Исходный отрывок »

<<<<

В трудах современных российских авторов, таких как С. А. Арутюнов [2], О. Ю. Гусева [3], Л. М. Дробижева [4], Г. У. Солдатова [15], В. А. Тишков [18; 19], используются междисциплинарные подходы, выявляются субъективные факторы формирования этноидентичности. Следует отметить, что большинство исследований российских авторов (за исключением В. А. Тишкова) построены на изучении стабильных и стационарных групп и не учитывают специфику сообществ мигрантов.

В Беларуси данной проблематикой в контексте этногенеза белорусов занимался этнолог М. Ф. Пилипенко [12], однако большинство белорусских исследователей (такие авторы, как В. Акудович [1], Г. Я. Миненков [11] и др.) разрабатывают проблемы идентичности в русле философской антропологии.

Теоретической базой статьи служат также такие разработки российских и западных этнологов, как: влияние меж- и внутриэтнического конфликта на трансформацию этнической идентичности (С. В. Лурье [7], В. А. Тишков [18]); взаимодействие материнского этноса и диаспоры (В. Д. Попков [13]); глобальные этнические процессы современности (М. Кайзер, О. Бредникова [5]).

Эмпирической базой этнологического исследования послужили материалы такой работы как интервьюирование и анкетирование афганских мигрантов, интервьюирование представителей принимающего общества, вовлеченных в постоянные контакты с афганскими мигрантами.

Сначала необходимо ответить на два принципиальных вопроса: 1) в каком смысле уместно говорить об обобщенной этнический идентичности; 2) что входит в понятие этнической идентичности?

>>>>

Записанные данные »
<<<<

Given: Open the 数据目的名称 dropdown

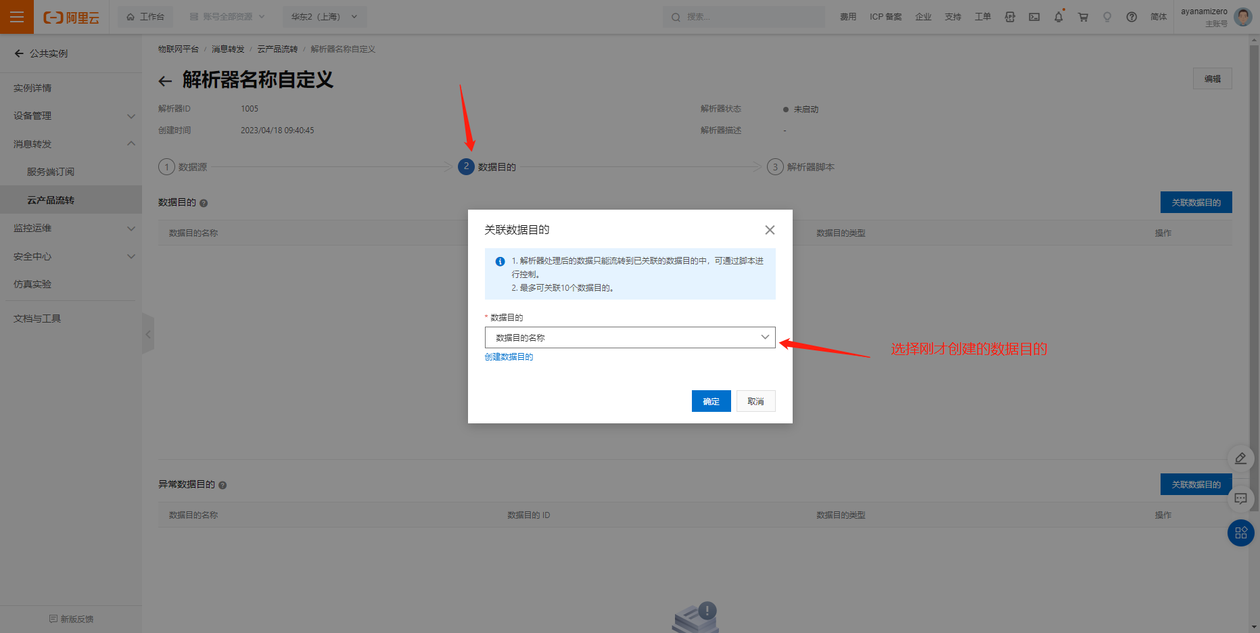Looking at the screenshot, I should click(630, 337).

>>>>

Задание »
Перепишите из исходного отрывка об этнической идентичности текст от слов «Эмпирической базой этнологического» до слов «с афганскими мигрантами.» включительно.

Результат задания »
Эмпирической базой этнологического исследования послужили материалы такой работы как интервьюирование и анкетирование афганских мигрантов, интервьюирование представителей принимающего общества, вовлеченных в постоянные контакты с афганскими мигрантами.